Calibration and Validation of a Mechanistic Micromilling Force Prediction Model

[+] Author and Article Information
Massimiliano Annoni

Politecnico di Milano,
Dipartimento di Meccanica,
Sezione Tecnologie Meccaniche e Produzione,
Via G. La Masa, 1,
Milano 20156, Italy
e-mail: massimiliano.annoni@polimi.it

Nicola Pusterla

Politecnico di Milano,
Via G. La Masa, 1,
Milano 20156, Italy

Lara Rebaioli

Politecnico di Milano,
Via G. La Masa, 1,
Milano 20156, Italy
e-mail: lara.rebaioli@polimi.it

Quirico Semeraro

Politecnico di Milano,
Via G. La Masa, 1,
Milano 20156, Italy
e-mail: quirico.semeraro@polimi.it

1Corresponding author.

Contributed by the Manufacturing Engineering Division of ASME for publication in the JOURNAL OF MANUFACTURING SCIENCE AND ENGINEERING. Manuscript received August 5, 2014; final manuscript received March 20, 2015; published online September 9, 2015. Assoc. Editor: Z. J. Pei.

J. Manuf. Sci.
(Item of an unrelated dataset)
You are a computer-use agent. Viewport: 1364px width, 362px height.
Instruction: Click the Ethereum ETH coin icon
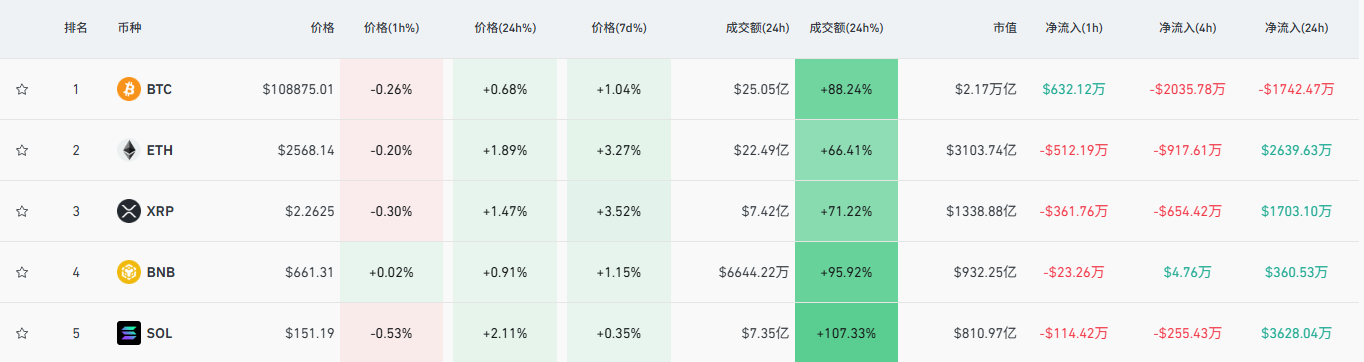[129, 150]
Eng 138(1), 011001 (Sep 09, 2015) (12 pages) Paper No: MANU-14-1421; doi: 10.1115/1.4030210 History: Received August 05, 2014

Mechanistic force prediction models require a calibration phase to determine the cutting coefficients describing the tool–target material interaction. The model prediction performance depends on the experimental correctness and representativeness of input data, especially in micromilling, where facing process uncertainties is a big challenge. The present paper focuses on input data correctness introducing a clear and repeatable calibration experimental procedure based on accurate force data acquisitions. Input data representativeness has been directly connected to the calibration window choice, i.e., the selection of the space of process parameters combinations used to calibrate the model. Also, the model validation has to be carefully carried out to make the model significant: the present paper proposes a clear and repeatable validation procedure based on the model performance index calculation over the whole process operating window, i.e., the space of parameters where the process works correctly. An objective indication of the model suitability can be obtained by applying this procedure. Comparisons among prediction performances produced by different calibration windows are allowed. This paper demonstrates how the calibration window selection determines the model prediction performance, which seems to improve if calibration is carried out where forces assume high values. Some important considerations on the process parameters role on cutting forces and on the model capability have also been drawn from the model validation results.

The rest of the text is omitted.